De benadeelde partij [aangeefster] vordert € 2.400,- aan immateriële schadevergoeding, te vermeerderen met de wettelijke rente. Nu verdachte van het ten laste gelegde zal worden vrijgesproken, wordt de benadeelde partij niet-ontvankelijk verklaard in haar vordering.

6.Beslissing

De rechtbank komt op grond van het voorgaande tot de volgende beslissing.
Verklaart het ten laste gelegde niet bewezen en spreekt verdachte daarvan vrij.

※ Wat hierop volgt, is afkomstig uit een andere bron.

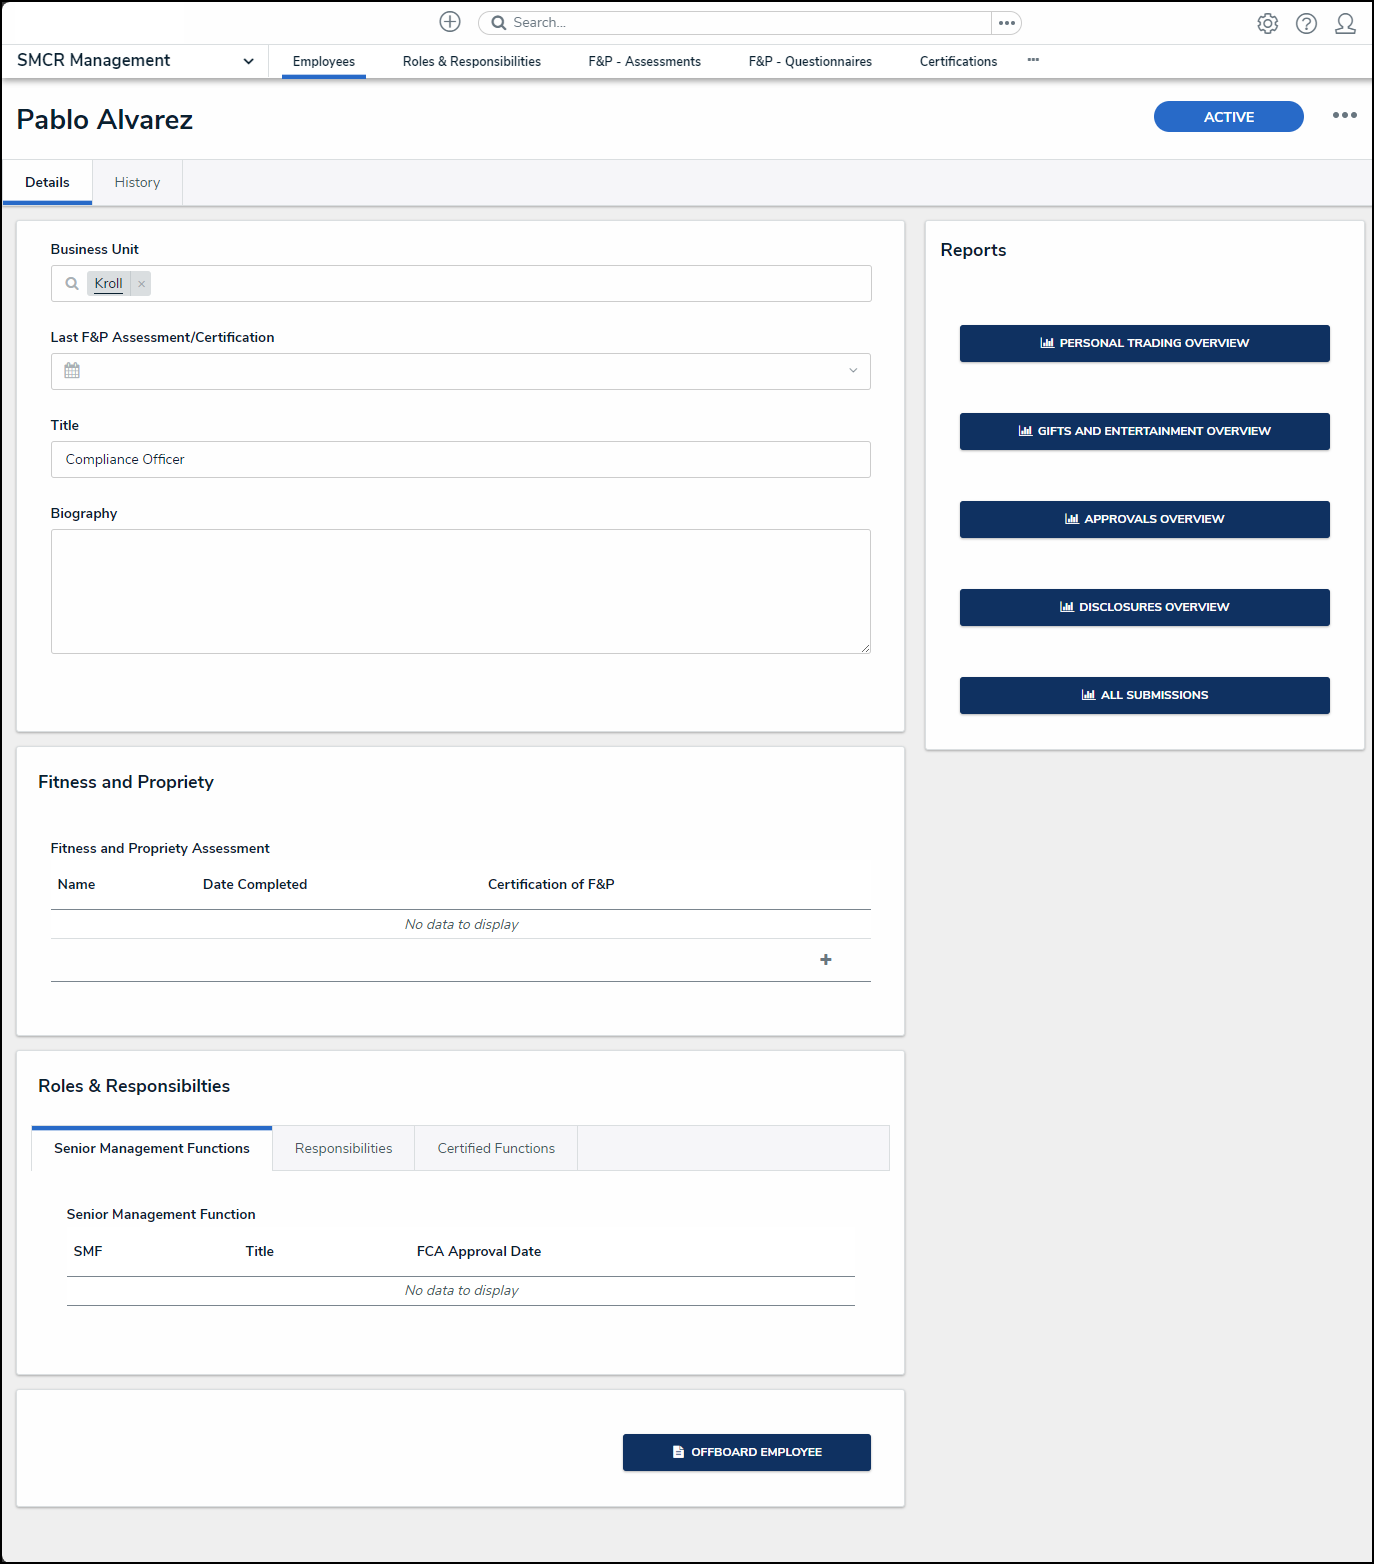Viewport: 1374px width, 1564px height.
Task: Click the Offboard Employee button
Action: click(x=746, y=1452)
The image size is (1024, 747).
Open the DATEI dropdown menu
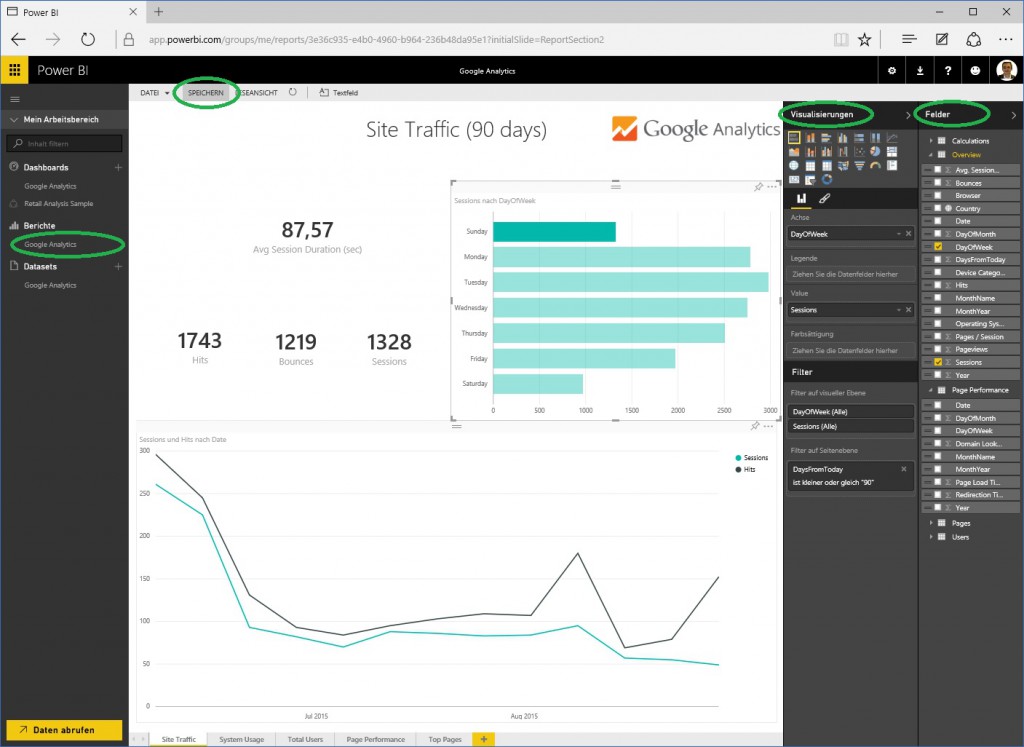coord(154,92)
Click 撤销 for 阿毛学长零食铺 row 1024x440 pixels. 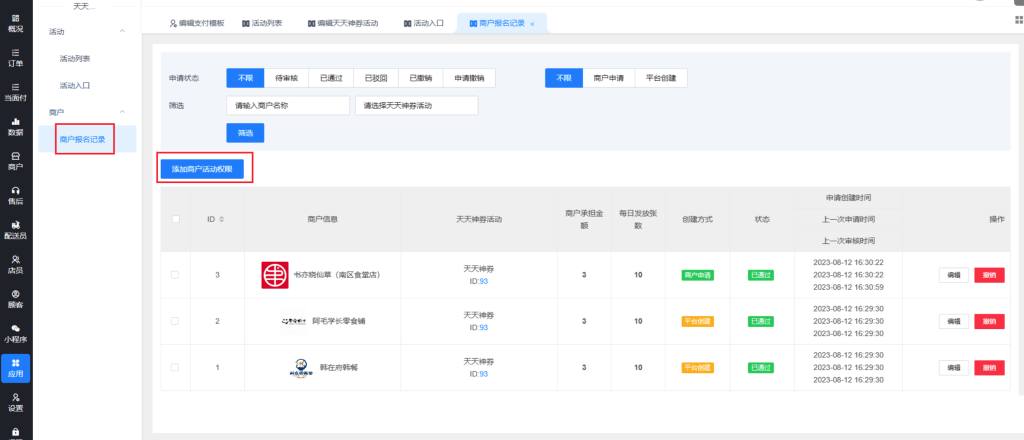989,321
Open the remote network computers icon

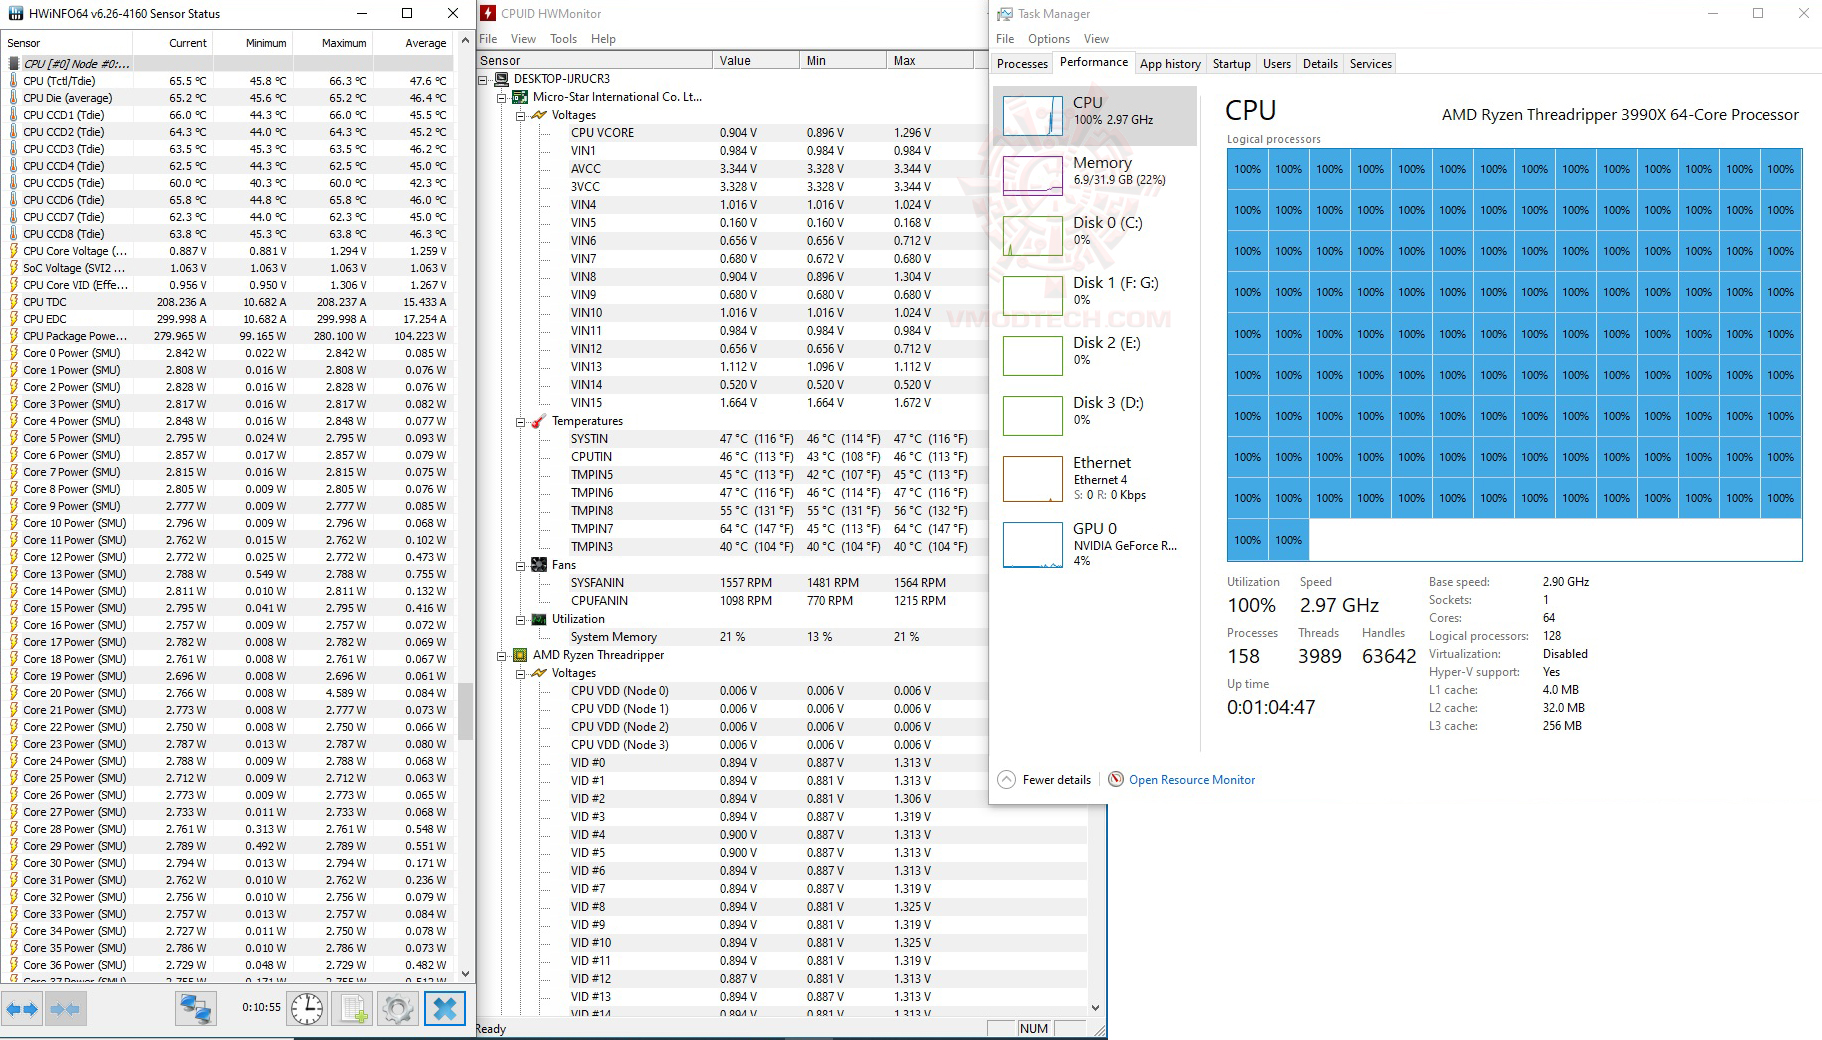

Verklaart de benadeelde partij [aangeefster] niet-ontvankelijk in haar vordering.
Dit vonnis is gewezen door
mr. C.C.M. Oude Hengel, voorzitter,
mrs. M.E.A. Nijssen en Y. Moussaoui, rechters,
in tegenwoordigheid van mr. N.M. van Trijp, griffier,
en uitgesproken op de openbare terechtzitting van deze rechtbank van 18 april 2019.